Je vous écris selon ma promesse. Je suis pour le moment à l’auberge où je viens de remettre à un officier prussien ma prisonnière.

Il faut vous dire, mon ami, que cette pauvre femme laisse là-bas, en Allemagne, deux enfants. Elle avait suivi son mari, qu’elle adorait, ne voulant pas le savoir exposé seul aux hasards de la guerre, et les enfants étaient restés auprès des grands parents.
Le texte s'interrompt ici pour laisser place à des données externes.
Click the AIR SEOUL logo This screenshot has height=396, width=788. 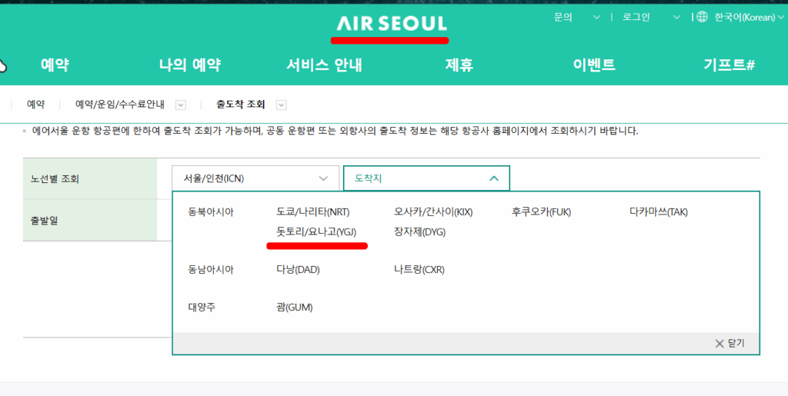pyautogui.click(x=389, y=22)
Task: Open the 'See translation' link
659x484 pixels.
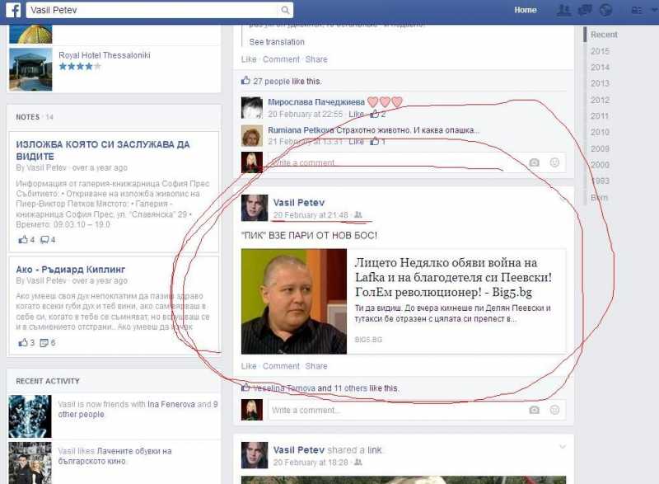Action: pos(277,42)
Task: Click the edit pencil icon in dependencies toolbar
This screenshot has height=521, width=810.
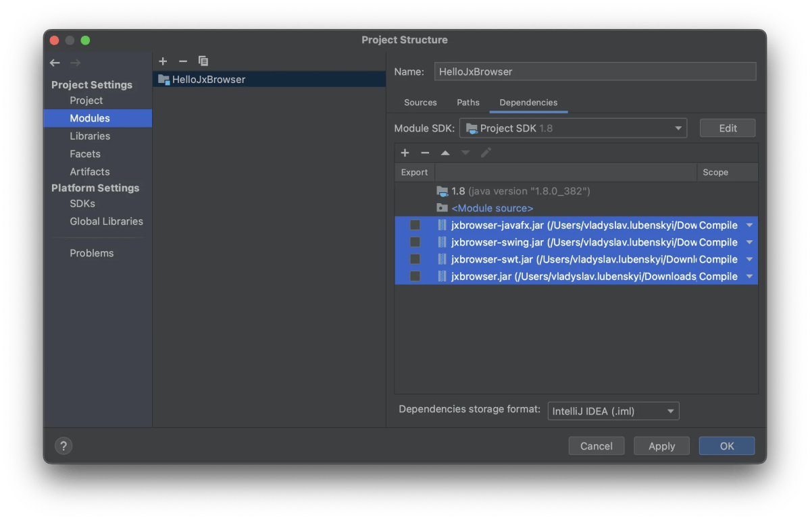Action: coord(486,153)
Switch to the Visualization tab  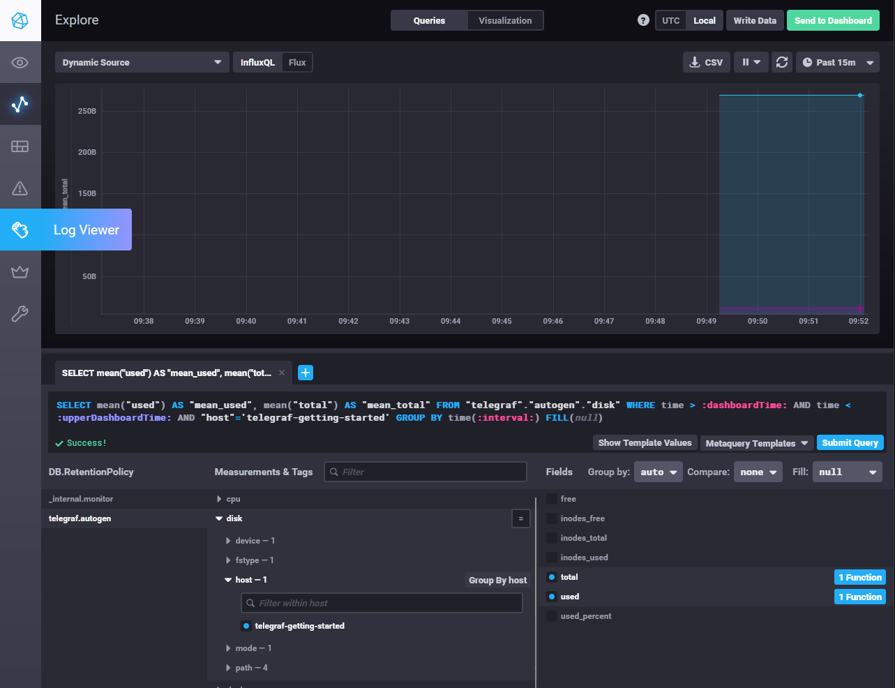[x=504, y=20]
Voilà ce que je sais depuis hier, et ce qui a changé mes idées de vengeance en idées plus humaines.

Au moment où je me plaisais à insulter cette femme, à lui promettre d’affreux tourments, à lui rappeler Piédelot brûlé vif, et à lui préparer le même supplice, elle me regarda froidement et me dit:

— Qu’as-tu à me reprocher, femme française? tu crois bien faire en vengeant ton mari, n’est-ce pas?

— Oui, lui répondis-je.

— Eh bien! j’ai fait en le tuant ce que tu vas faire en me brûlant. J’ai vengé le mien. C’est ton mari qui l’avait tué.

— Alors, lui dis-je, puisque tu approuves cette vengeance, prépare-toi à la subir,

— Je ne la crains pas.

Et de fait, elle ne semblait pas avoir perdu courage. Sa figure était sereine, et c’est sans frémir qu’elle me regardait ramasser du bois, des feuilles sèches, et vider fiévreusement la poudre des cartouches qui devait servir à rendre plus cruel son bûcher.

J’hésitai un moment à poursuivre. Mais le capitaine était là, sanglant, la figure blême, qui me regardait de ses grands yeux vitreux. Je donnai un baiser à ses lèvres pâles, et je me remis à l’œuvre.

Soudain en relevant la tête, je vis que la uhlane pleurait. Cela m’étonna.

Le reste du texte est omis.